• _Objectif_
Recopiez sans rien changer le passage du texte ci-dessous sur l'enseignement en classe, de « Le plus parfait » à « prendre la main. ».

• _Document source_
----

Dans sa salle de classe, un professeur est amené, de temps en temps, à faire un peu de cours magistral. Par exemple pour installer une problématique ou exposer en détail des points techniques. Mais nos élèves sont moins concentrés qu’avant, s’ennuient plus vite, disposent aussi de moins de repères culturels que par le passé. Nous devons donc trouver de nouvelles façons de transmettre, plus illustrées, en variant régulièrement les supports, en projetant des tableaux, en faisant écouter des extraits d’opéra. Nos cours sont plastiques et adaptatifs. Notre métier nous amène à une vigilance qui nous permet de nous rendre compte des infinies nuances entre un silence d’adhésion et un silence de perplexité.
Le plus parfait des silences ayant ses ambivalences, nous veillons à faire participer les élèves constamment afin de vérifier qu’ils nous ont compris. Nous les invitons à poser des questions, à reformuler nos propos, à se répondre entre eux. Il peut s’agir de demander des éclaircissements, de faire des rappels de contextes ou de domaines de définitions. Les élèves sont conviés à expliquer les choses avec leurs propres mots, même sous une forme imprécise et provisoire qui sera améliorée graduellement. Le principe clé de l’accompagnement est : appropriez-vous ce que nous vous donnons. Nous invitons constamment nos classes à prendre la main.

----

• _Données enregistrées_
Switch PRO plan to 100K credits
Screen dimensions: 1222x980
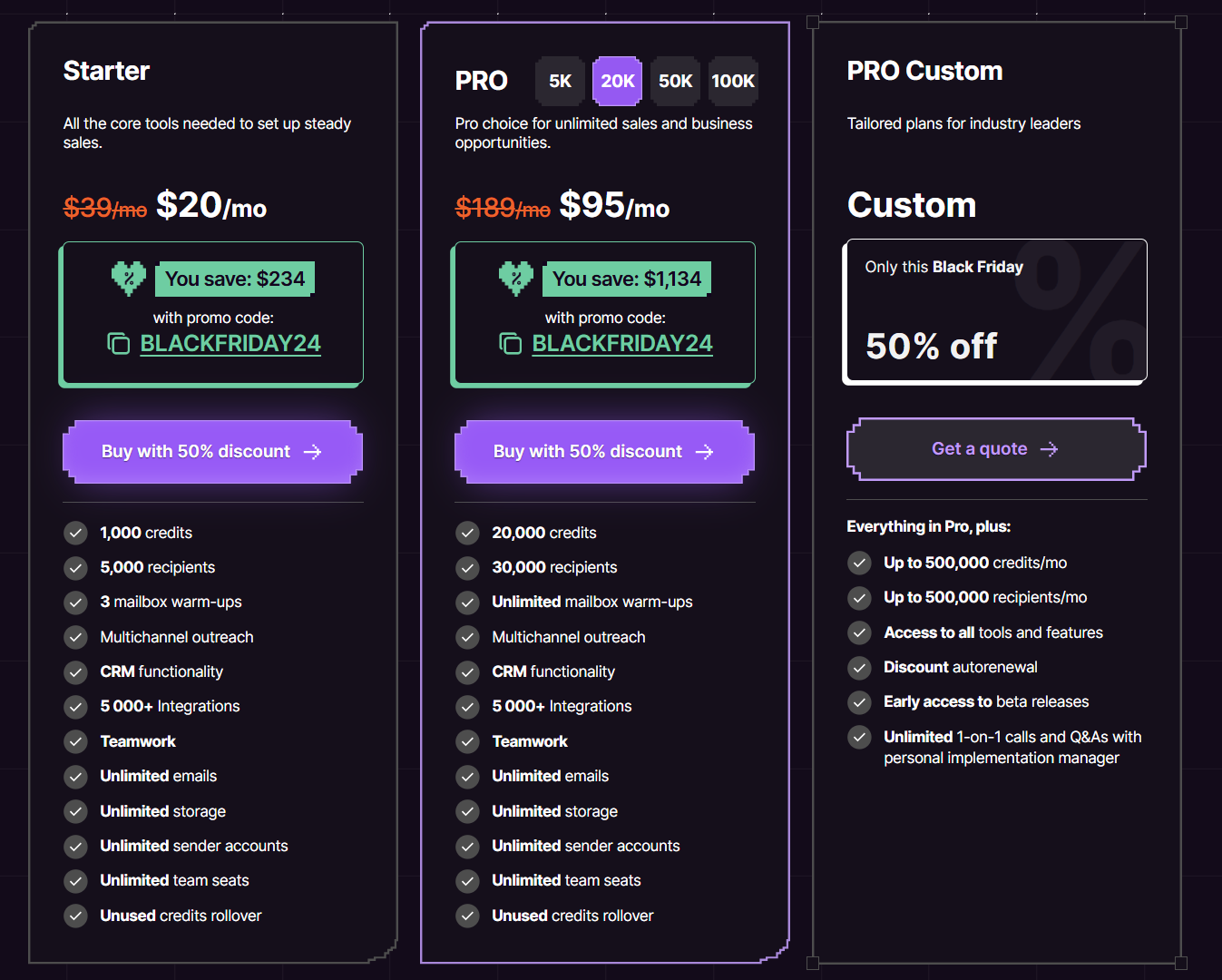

----

• _Résultat attendu_
Le plus parfait des silences ayant ses ambivalences, nous veillons à faire participer les élèves constamment afin de vérifier qu’ils nous ont compris. Nous les invitons à poser des questions, à reformuler nos propos, à se répondre entre eux. Il peut s’agir de demander des éclaircissements, de faire des rappels de contextes ou de domaines de définitions. Les élèves sont conviés à expliquer les choses avec leurs propres mots, même sous une forme imprécise et provisoire qui sera améliorée graduellement. Le principe clé de l’accompagnement est : appropriez-vous ce que nous vous donnons. Nous invitons constamment nos classes à prendre la main.